Keesokan harinya, saat abdi istana menyiram taman di istana dan pohon-pohonnya, pohon mangga dengan senangnya menyambut semburan air dari abdi itu.
“Hei, jambu, kamu kenapa menyembunyikan dahan-dahanmu di belakangku?” tanya mangga saat abdi menyiram jambu.
“Dingin, ahhh, aku malas mandi!” kata jambu.
“Kamu sudah berjanji mengikuti kebiasaan-kebiasaanku. Ayo sekarang, cepat, berikan dahan-dahanmu untuk disiram. Biar segar disiram dari atas dahan sampai bawah akar kita,” perintah pohon mangga kepada pohon jambu.
Pohon jambu dengan terpaksa akhirnya mau mandi juga dan abdi istana tersenyum melihat pohon jambu yang tidak nakal lagi.
Tidak lama setelah mandi, semua pohon bernyanyi-nyanyi dan menari-nari lembut mengikuti tiupan angin yang lembut, namun pohon jambu membuat ulah lagi. Dia melompat-lompat tidak tentu arah sehingga beberapa bagian akar-akarnya keluar dari tanah.
"Jambu, jangan begitu,” kata pohon mangga.
"Tidak apa-apa, biarkan saja, sebentar lagi pasti abdi raja itu datang kemari dan merapikan tanah-tanah yang berserakan dan akan merapikan akar-akarku kembali masuk ke dalam tanah,” jawab jambu dengan nakalnya.
“Walah kamu ini, kerjanya membuat orang susah,” kata pohon mangga.
“Karena kamu sudah berjanji untuk mengikuti kebiasaanku, mulai hari ini kamu tidak boleh seperti itu lagi,” sambung pohon mangga dengan sedikit ketus.
‘Baik…, baiklah, aku pegang janjiku,” jawab pohon jambu.
Sebulan telah berlalu, pohon jambu yang telah setia pada janjinya, kaget melihat kuncup-kuncup buah jambu kecil bermunculan di dahan-dahannya.
Pohon jambu menari-nari riang dan abdi raja yang melihatnya pun tampak senyum sumringah.
“Pohon jambu berbuah, pohon jambu berbuah,” teriaknya sambil berlari menghampiri kepala abdi kerajaan.
Para abdi datang mengerumuni pohon jambu dan raja yang sedang berjalan-jalan di taman juga turut melihat pohon jambu.
“Aku ingin segera menikmati buah jambu ini,” kata raja.
Pohon jambu yang mendengar ucapan raja senang bukan kepalang karena dia yang sebelumnya hendak ditebang sekarang menjadi salah satu pohon kesayangan raja.
Setelah raja kembali ke ruangan istana, pohon mangga menyenggolkan dahannya ke pohon jambu dan berkata, “hei, selamat yah kawan, kamu sudah berhasil berbuah.”
“Terima kasih mangga, ini semua juga karena kamu.

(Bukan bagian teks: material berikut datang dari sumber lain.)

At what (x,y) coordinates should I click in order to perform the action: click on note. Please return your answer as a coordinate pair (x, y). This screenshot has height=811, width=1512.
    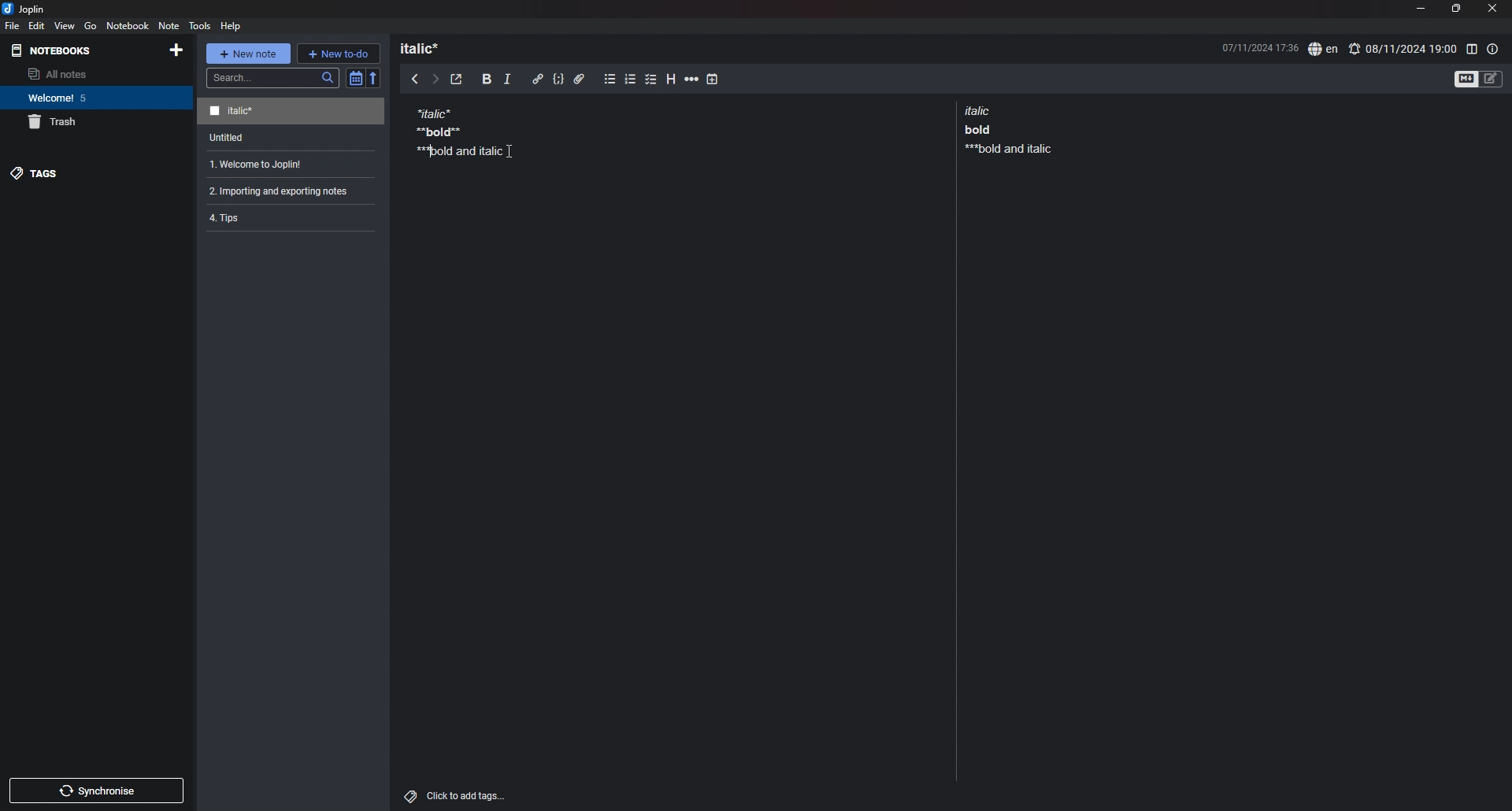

Kamu yang telah mengajarkan aku untuk tidak nakal. Aku mengerti sekarang kita ini, pohon-pohon, membutuhkan sumber makanan dari dalam tanah sehingga akar kita harus kuat menancap pada sumber makanan kita ini,” kata pohon jambu.
“Dan, jangan lupa mandi, selain menyegarkan juga karena air adalah sumber makanan kita juga yang berguna untuk menghasilkan buah,” balas pohon mangga.
“Iya, iya, setuju mangga,” kata pohon jambu sambil menari-nari lembut mengikuti alunan angin sepoi-sepoi yang selalu bertiup di lembut di sekitar taman kerajaan Mentari.